Ofsted has provided an independent boost for Michael Gove today. Just days after his plans to toughen up GCSEs were finally confirmed; a survey lambasts non-selective secondary schools for systematically failing thousands of bright children. Instead of challenging their abilities, Ofsted says the most intelligent pupils are being left to ‘tread water’.
The numbers in the report back up these disturbing claims. After surveying 41 schools and observing 2,000 lessons, Ofsted says 65 per cent of high-attaining pupils at primary school failed to achieve an A* or A grade in non-selective secondary schools. A quarter of pupils (27,000) previously classified as high attaining did not achieve a B grade in GCSE English or Mathematics. The report blames a lack of thorough assessment and progress tracking, as well as no proper expertise on catering for the brightest minds.
The teaching unions have been out in force, blaming the government’s ‘league-table culture’ for pushing teachers into the centre. The National Association of Head Teachers also say the figures in the Ofsted report ‘don’t present an accurate picture’. On the Today programme, the chief inspector Sir Michael Wilshaw hit back at these ‘nonsense’ claims, instead stating the results are ‘pretty poor’ and urged teachers not to ‘teach to the middle ground’:
‘We’re in a situation in this country where many more youngsters are going from the independent sector and grammar schools to the top universities than those in the comprehensive schools.
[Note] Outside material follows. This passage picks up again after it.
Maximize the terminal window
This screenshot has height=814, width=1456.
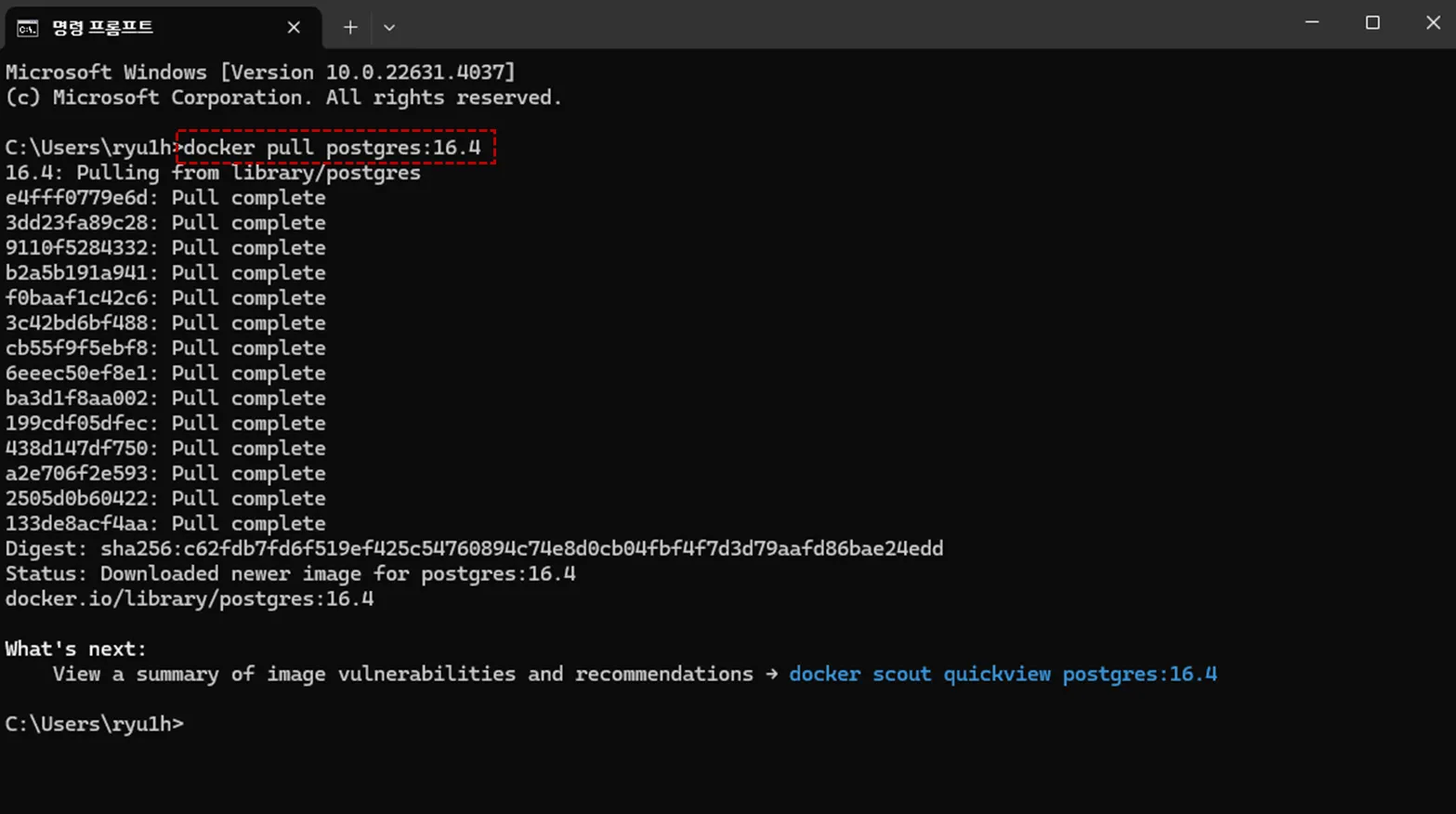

We’ve got to do something about that.’
Thankfully, the problem is already being tackled. As Toby Young writes in this week’s Spectator, the Education Secretary quest for a ‘permanent revolution’ and his indefatigable attempts to reform GCSEs are rooted in his desire to help the underdog — in this case, bright kids in normal secondary schools. The new tougher curriculum, due to come in September 2015, should go some way to help students who are not being pushed.
But is this enough? Gove has spoken in the past of the need to sack bad teachers and as Fraser Nelson reveals in the magazine, removing the least-effective 10 per cent of teachers could have a huge impact on the future prospects of pupils:
‘What matters, according to Professor Hanushek’s research, is great teachers. ‘A good teacher can get 1.5 years of learning growth; a bad teacher gets half a year of learning growth.’ The difference between a good and bad teacher is one year of learning, every year. Having four consecutive years of high-quality teaching, he says, can eliminate any trace of economic disadvantage. ‘Family is not destiny’: studies show that, 20 years after leaving school, the pupils of great teachers are still doing markedly better in life.’
Now the curriculum is dealt with, bad teachers look set to be Michael Gove’s next battle with education establishment – aka ‘the blob’.